PASSAGE SHOWN:
----------------------------------------

Reference - EDL

Introduction

This document describes the Enfinity Definition Language (EDL).

The syntax for each language element is described using railroad diagrams. See http://en.wikipedia.org/wiki/Syntax_diagramfor more information.

References

Core Language

Comments

EDL defines 3 types of comments: single-line comments, multi-line comments and parser-agnostic comments.

Example.edl
// This is a single line comment. It ends with the line break.

/**
 * This is a multi-line comment. It should be written using the typical Java syntax.
 */

/##
 # This is a parser-agnostic comment. It can be contained in an EDL file, but will
 # be ignored by the parser, so it will not be contained in the resulting EDL model
 # and cannot be processed further.
 #/

Any language element can have an associated description, which is reflected by a multi-line comment in front of it.

Imports

All references to types that are defined in a different EDL file must be explicitly declared using an import statement. The import consists of a URI to the EDL file containing the wished type. The URI points to a file, not a model element, so it must include the full path to the file and the file ending.

Example.edl
import "enfinity:/core/src/com/intershop/SomeEDLFile.edl";

Note

The enfinity: schema should be used for importing model files which can be located in a source cartridge or in a compiled cartridge in an Enfinity installation. It is also possible to use other URI schemas that are supported by EMF.

Primitive Types

All primitive types that are used in an EDL model must be declared. There are no built-in primitive types in the language itself.

Example.edl
primitive boolean;
primitive int;
primitive string;

Basically, any primitive type can be declared. However, there are restrictions which primitive types the JGen code generator actually understands and is able to handle. Refer to the JGen documentation for details. The Core cartridge comes with some often-needed types that are supported by the JGen code generator. This file can be imported into own EDL models, so it is not necessary to declare the same primitive types again and again (though it would work, too).

Example.edl
import "enfinity:/core/edl/com/intershop/beehive/core/types.edl";

External Types

External types represent types that are used in EDL, but are not fully defined in EDL. They form an alias for an existing Java type, so that the type can be used in the model.

Example.edl
external Collection type "java.util.Collection";

Namespaces

A namespace can be compared with a Java package. It groups complex types into logical units. Namespaces can be nested. Alternatively, the name of the namespace can reflect the nesting by using a Java-like syntax. An EDL file can contain multiple namespaces.

Example.edl
namespace com
{
    namespace intershop
    {
    }
}

namespace com.intershop
{
    // this is equivalent
}

Primitive and external types have no namespace, so they must be declared outside of the namespaces (e.g. in front of them). On the other hand, complex types such as ORM classes always must have a namespace, so they can only be declared within a namespace.

Namespace Types

Namespaces contain the definitions of complex types. Currently, EDL supports ORM types, CAPI types, RAPI types and XML types.

----------------------------------------

Item position entries
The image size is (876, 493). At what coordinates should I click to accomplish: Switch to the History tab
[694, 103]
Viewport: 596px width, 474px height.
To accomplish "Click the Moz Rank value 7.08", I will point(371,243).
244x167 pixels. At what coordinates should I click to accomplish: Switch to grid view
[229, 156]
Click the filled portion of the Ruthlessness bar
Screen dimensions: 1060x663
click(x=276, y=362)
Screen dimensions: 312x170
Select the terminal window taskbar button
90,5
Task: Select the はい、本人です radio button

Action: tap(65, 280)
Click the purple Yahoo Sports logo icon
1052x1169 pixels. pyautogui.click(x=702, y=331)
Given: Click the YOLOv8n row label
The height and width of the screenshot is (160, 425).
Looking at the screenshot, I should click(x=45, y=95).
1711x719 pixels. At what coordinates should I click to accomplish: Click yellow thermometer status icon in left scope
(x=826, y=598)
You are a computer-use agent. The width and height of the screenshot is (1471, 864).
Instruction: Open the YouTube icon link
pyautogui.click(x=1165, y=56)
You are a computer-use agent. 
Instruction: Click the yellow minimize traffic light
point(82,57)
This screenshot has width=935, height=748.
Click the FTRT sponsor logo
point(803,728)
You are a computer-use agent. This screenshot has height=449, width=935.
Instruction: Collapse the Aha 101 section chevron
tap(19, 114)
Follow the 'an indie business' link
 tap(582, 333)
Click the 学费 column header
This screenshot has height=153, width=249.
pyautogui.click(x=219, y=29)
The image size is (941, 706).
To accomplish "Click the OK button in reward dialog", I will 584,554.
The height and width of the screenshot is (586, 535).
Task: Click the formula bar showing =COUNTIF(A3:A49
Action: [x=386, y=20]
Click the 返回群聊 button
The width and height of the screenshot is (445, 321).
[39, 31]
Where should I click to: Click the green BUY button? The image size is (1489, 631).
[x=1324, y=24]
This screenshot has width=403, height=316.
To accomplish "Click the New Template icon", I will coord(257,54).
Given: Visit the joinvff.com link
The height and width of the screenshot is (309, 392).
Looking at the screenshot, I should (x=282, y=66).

----------------------------------------

TASK 1: According to the EDL reference, where must primitive and external types be declared?
TASK 2: Carry the EDL reference forward from the point where it stops.

TASK ANSWER 1: Outside of the namespaces, for example in front of them.

TASK ANSWER 2:
All complex types in the EDL language follow roughly the same language structure. Which features are available for each type, depends on the specific sublanguage for the type (see later this document). Usually, they consist of:

  • modifiers
  • constraints
  • properties
  • attributes
  • relations
  • dependencies
  • operations

Modifiers

A modifier is a single keyword that specifies the behavior of a complex type, attribute or relationship. It can be placed in front of the element (e.g. "abstract"), or behind the element. Which modifiers are supported depends on the sublanguage. Typical modifiers are:

  • "abstract" for classes
  • "readonly", "required", "localized" for attributes
  • "pageable" for relationships

Constraints

Some complex types or members (ORM relationships, dependencies) can have a body with additional constraints. A body is contained within brackets ("{" and "}"). The constraint provides additional definitions that refer on the members of the element. Examples:

  • primary key(...);
  • alternate key(...);
  • foreign key(...) -> (...);
  • unique index(...);

Properties

A property consists of a single keyword and a value, which is usually a literal, or sometimes a pre-defined keyword. It can be placed behind the element definition. Properties and modifiers can be mixed. Which properties are supported depends on the sublanguage. Typical properties are:

  • extends SomeSuperClass
  • implements SomeSuperInterface1, SomeSuperInterface2
  • table "..."
  • column "..."
  • cached soft

Attributes

An attribute is a member that has a name, a type, and some sublanguage-specific additional features. The type of an attribute is usually a primitive type, or an external type.

Relations

A relation is a member whose type is another complex type. Depending on the sublanguage, different features of relationships are supported.

Dependencies

A dependency is a special kind of relation.

Operations

Operations are methods of a complex type. Usually, they take parameters, have a return type and may throw some exception.

Literals

There are a number of literals that can be used in EDL, e.g. for expressing default values or other values. Currently, EDL supports:

  • float literals (a floating point number)
  • integer literals
  • string literals ("...")
  • boolean literals (true or false)
  • null literal (null).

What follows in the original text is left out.